Perhaps the genius of Martin Scorsese and his longtime editor Thelma Schoonmaker is that these two artists have the ability to make a nearly four-hour movie theater experience feel like half that time. Watching true-life crime drama Killers of the Flower Moon while crammed into a non-reclining seat and taking no breaks for sustenance or relief, I didn’t have a single temporal care in the world. All I could concentrate on was the screen and the story of a generation of Osage people callously murdered for their oil rights in 1920s Oklahoma. I have my nitpicks—there’s probably a few too many cavalier images of indigenous actors dead and bloody and Robert De Niro lays on the unctuous rancher villainy a bit too thick. Despite its flaws, Killers still boasts the most impressive ensemble of any film I saw in 2023 and the lead performance by Lily Gladstone as a woman being slowly poisoned by her seemingly loving husband (Leonardo DiCaprio) will continuously show up on historical best-of lists for decades to come. 

3. The Taste of Things (Trần Anh Hùng)

At the start of Trần Anh Hùng’s French-language romance The Taste of Things, a pirouetting camera whirls through a state-of-the-art 1890s French countryside kitchen as Eugénie (Juliette Binoche), Dodin (Benoît Magimel), and two young female laborers work in rapid, precise movements to produce a decadent feast. For minutes on end, the artists and their helpers utilize complex, well-worn techniques to scoop perfectly oval seafood quenelles, roast a rack of veal dripping succulent fat, and whip shiny meringue for baked Alaska. (Or, as the film describes the dessert, “a Norwegian omelet.”) Dodin is a famous chef and restauranteur, Eugénie his personal cook and the love of his life. Through decades of working together and finding equilibrium as creative partners, they have fallen in ever-lustful love, but Eugénie has no interest in giving up her freedom to marry him. That Binoche and Magimel share powerful but comfortable chemistry should be no surprise: the actors have an adult daughter from a relationship that ended 20 years ago. Jonathan Ricquebourg’s dynamic cinematography, however, is just as formidable as their onscreen passion.

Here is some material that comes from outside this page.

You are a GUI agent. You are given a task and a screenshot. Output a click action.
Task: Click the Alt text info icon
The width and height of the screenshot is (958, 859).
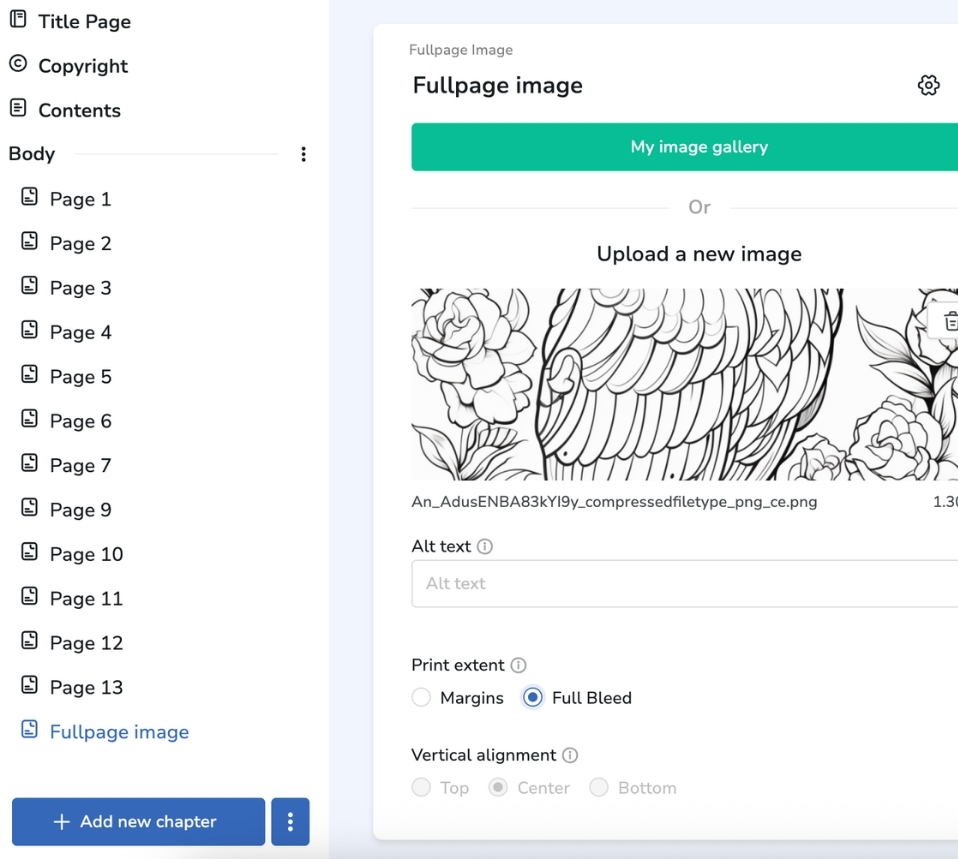click(485, 547)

2. The Holdovers (Alexander Payne)

In my experience, director Alexander Payne has two modes: simply perfect, no notes (Election, Sideways, Citizen Ruth, About Schmidt) or pretty terrible, damn (Nebraska, The Descendants, Downsizing). There’s no in between. Thankfully, The Holdovers falls into the former camp. Payne pays homage to New Hollywood-style camerawork and editing for his story about what happens when a mouthy student (Dominic Sessa), a curmudgeonly teacher (Paul Giamatti), and a heartbroken cook (Da’Vine Joy Randolph) are left behind during Christmas 1970 at a New England boys’ prep school when everyone else goes home to their families. A holiday film that somehow manages to keep the schmaltz to a minimum, The Holdovers makes you cry from laughter as well as grief: every main cast member deserves the highest honors awards season has to offer. 

1. After Love (Aleem Khan)

After Love is a story of the past returning to haunt. First, because the heart-crushing 2020 feature netted several nominations and a deserved best actress win for Joanna Scanlan at the 75th BAFTA awards but only made its way to a U.S. release at the start of 2023. Second, and most importantly, because it’s about a widow who discovers her husband has a secret family in another country and must now excavate the happy lie of her long marriage. I promise you, though, it’s not nearly that simple. Mary Hussain (Scanlan), an aging white English woman, sacrificed all that she knew to convert to Islam in her early 20s so she could marry a Pakistani-born Dover ferry captain. Upon his death, she finds out he never expected the same of his brittle French mistress, Genevieve (Nathalie Richard), with whom he shared an entire world in Calais. Mary ventures to France to confront the woman, is mistaken for a housecleaner by her, and then uses this cover to investigate the home her beloved husband shared with a woman who couldn’t be more physically or emotionally different from his wife. All the while, Genevieve is waiting for her son’s father to come home. Khan’s images are quiet and raw, every shot a novel unto itself. I sobbed all the way through.